With respect, I think you're missing the point. No-one doubts that one can print objects which are strong, but it depends on being able to orient the layer lines such that the directions of relative strength and weakness are appropriate for the use case. This is a well-recognised weakness (no pun intended) of 3D printing, even with well-engineered and -set-up printers.

In the case of the hinges you linked to, if you were to set yourself the challenge of printing them standing upright on one thin edge, with the hinge barrel running horizontally, the layers would run parallel to the barrel and ultimately run vertically when attached to a standard door. This would make it likely that the hinges would break much more easily once the weight of a door was applied. Happily, this orientation would be crazy, and the obvious orientation (with the large flat areas flat on the print bed) is a strong one.

> but it depends on being able to orient the layer lines such that the directions of relative strength and weakness are appropriate for the use case.

I think this is sometimes a bit overblown though. CNC kitchen also demonstrated that you can achieve nearly 80% of the horizontal strength in the vertical direction, you just have to print HOT and SLOW. So "strength" profiles just have to be different than "fast printing" profiles.

Thanks for sharing the concept and the link - interesting read.

However, since the overall message (as regards strength) seems to be something like 'if you fine-tune your print settings to be unrealistically slow, you can mostly but not completely overcome the issue of lower strength due to layer adhesion' - I'm not sure it changes the argument, or makes much difference for most people, in most situations :)

I see it differently: when strength along all axes matters, you no longer need to take more time to carefully design and orient your print to overcome the strength limitations of FDM printing, or overbuild the part on the Z axis and waste filament. My design time is more important than printing time.

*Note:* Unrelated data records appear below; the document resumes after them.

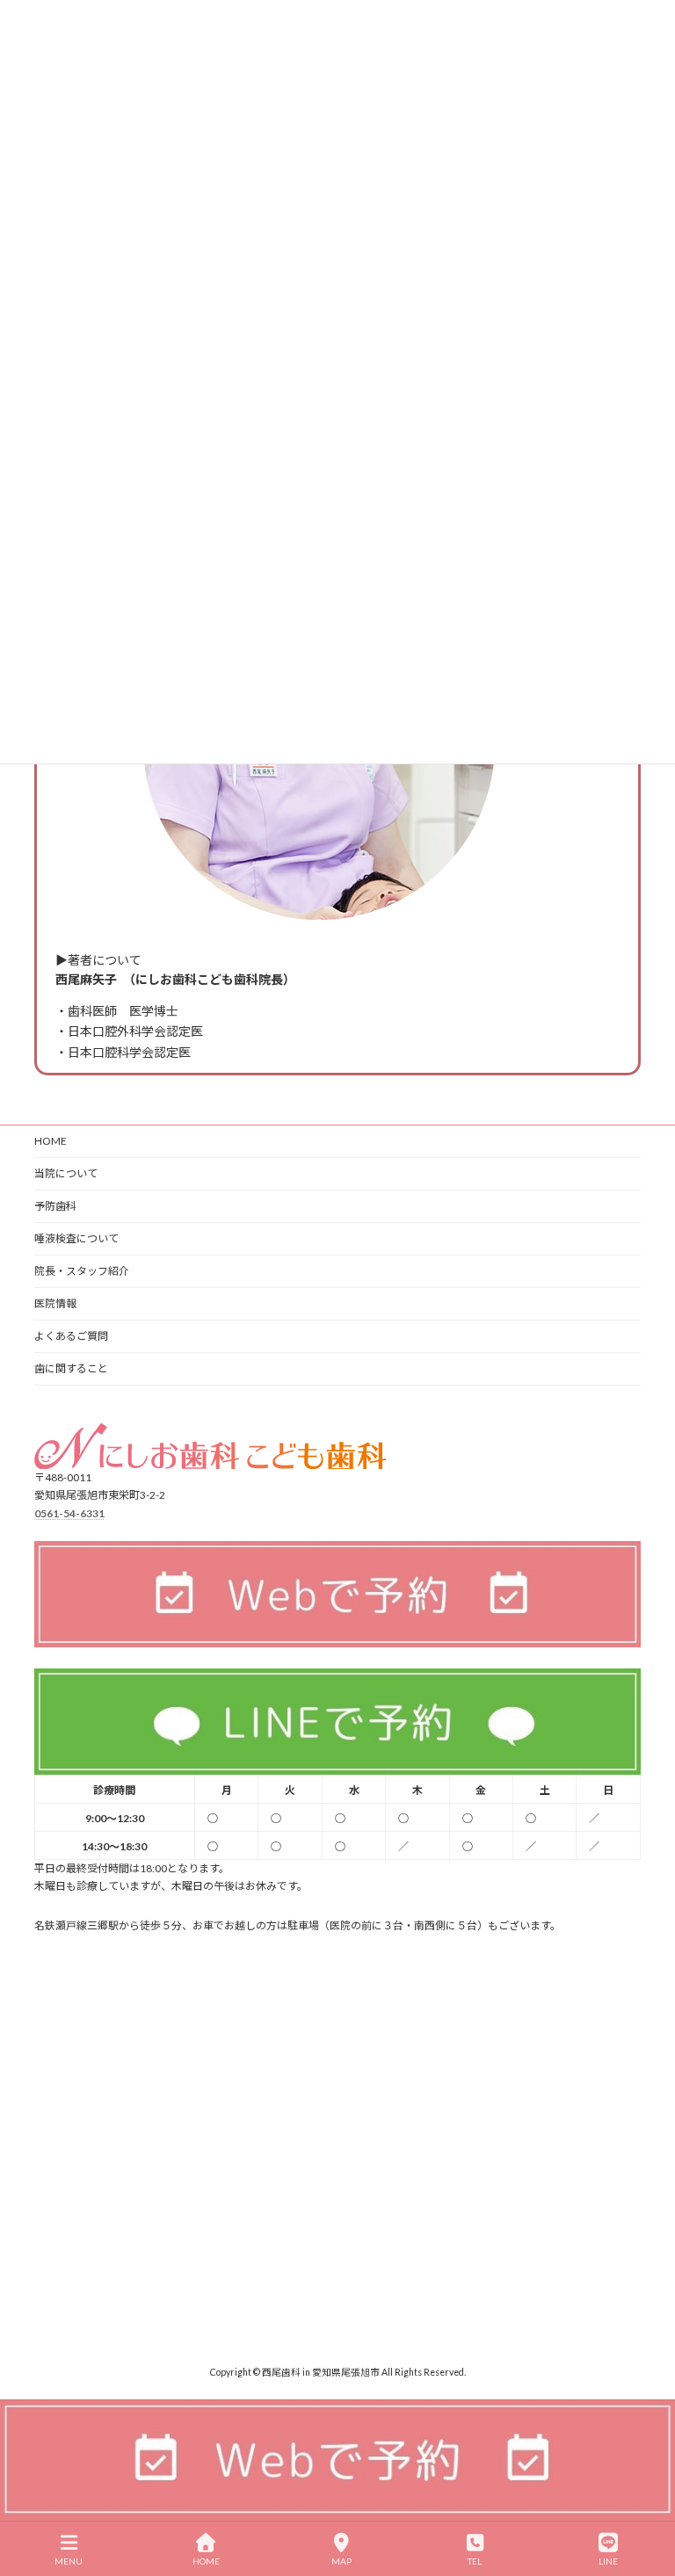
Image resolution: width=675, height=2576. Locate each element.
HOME (50, 1140)
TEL (475, 2561)
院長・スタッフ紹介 (81, 1270)
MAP (341, 2561)
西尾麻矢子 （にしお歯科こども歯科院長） (175, 979)
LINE (608, 2561)
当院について (66, 1173)
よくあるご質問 (71, 1335)
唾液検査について (76, 1238)
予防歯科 (55, 1205)
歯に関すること (71, 1368)
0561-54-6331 (69, 1512)
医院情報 (55, 1303)
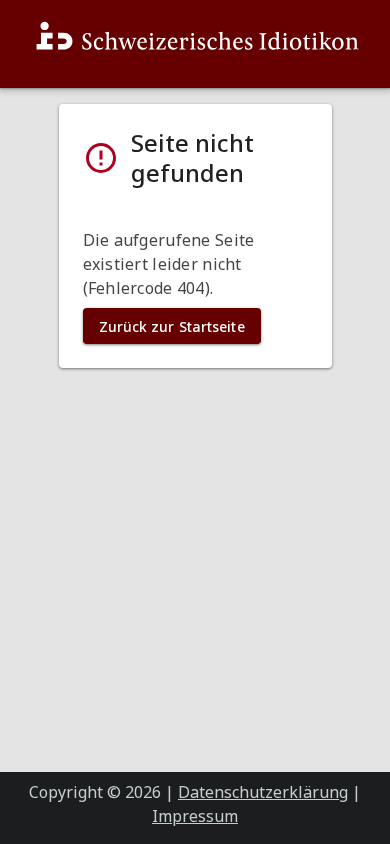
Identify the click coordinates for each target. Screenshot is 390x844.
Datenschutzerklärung (263, 792)
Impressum (195, 816)
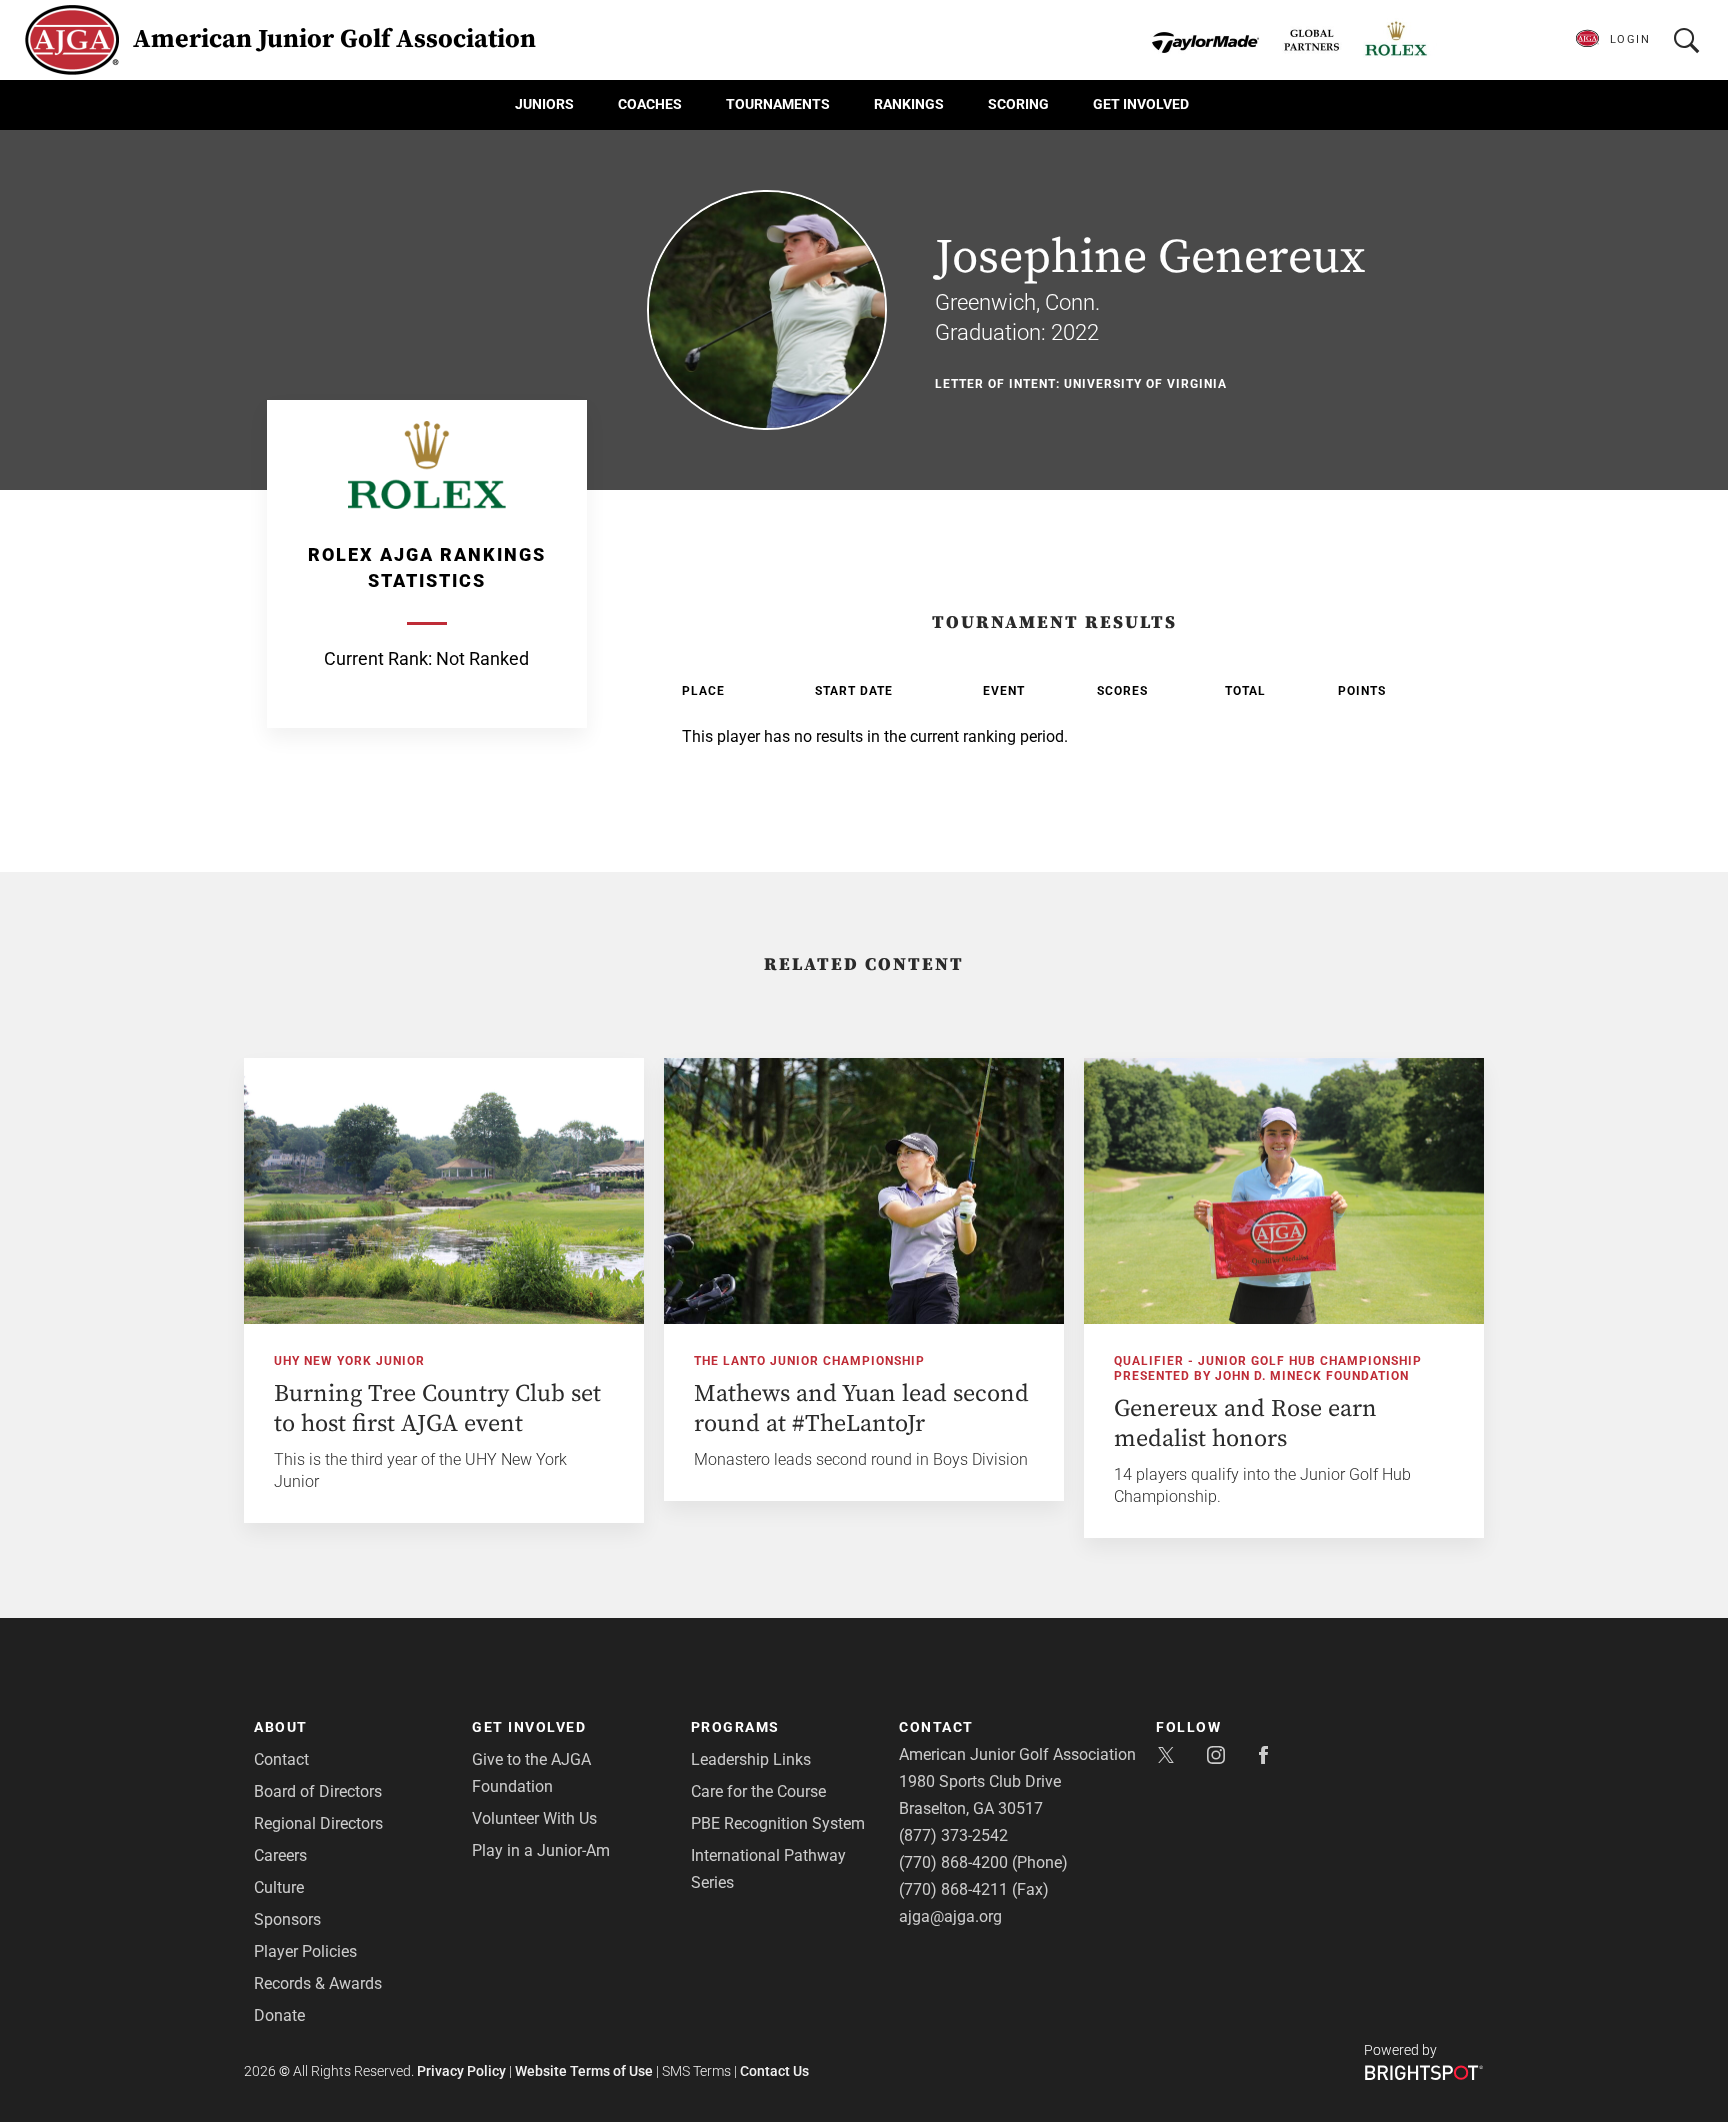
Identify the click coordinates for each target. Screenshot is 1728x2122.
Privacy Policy (461, 2071)
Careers (280, 1855)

Most people are not printing non-stop or printing a functional part on a deadline, so I think it absolutely changes the argument when they need the extra strength.

Fair point :)
I tried to figure out where that figure was from, and spent about an hour or two watching CNC Kitchen videos on Youtube. What a ridiculously inefficient way of sharing test results!

I guess Youtube makes it easy to monetize your work, but as someone interested in results, this is rather frustrating.

Pretty sure it was this one, describing the properties of the "transparent glass" printing method:

https://www.cnckitchen.com/blog/transparent-fdm-3d-prints-ar...

So higher than normal flow, high temp, slow feed rate, and very little cooling showed remarkable strength along layer lines, up to 93% of horizontally printed specimens.

That blog post is even more frustrating than the video. No structure, you need to read a giant wall of text to figure out the result, at that point it's probably faster to just watch the video.

I hate that so much info about 3D printing requires watching hours of videos (even if the videos are just 15 minutes long, you'll end up watching a bunch of them because you don't know which ones contain the info you are looking for)

There are better and worse plastics for this, though you're right that it is always a consideration. TPU and PET self-adhere extremely well if you need strength in that axis.
Cnckitchen (original post) has done a lot of research into anisotropies of various plastics and settings, with surprising results. Check out his YouTube for more information
Or even alternate to create a weave.
Or just do 100% infill and bake in salt and re-melt to get a solid part?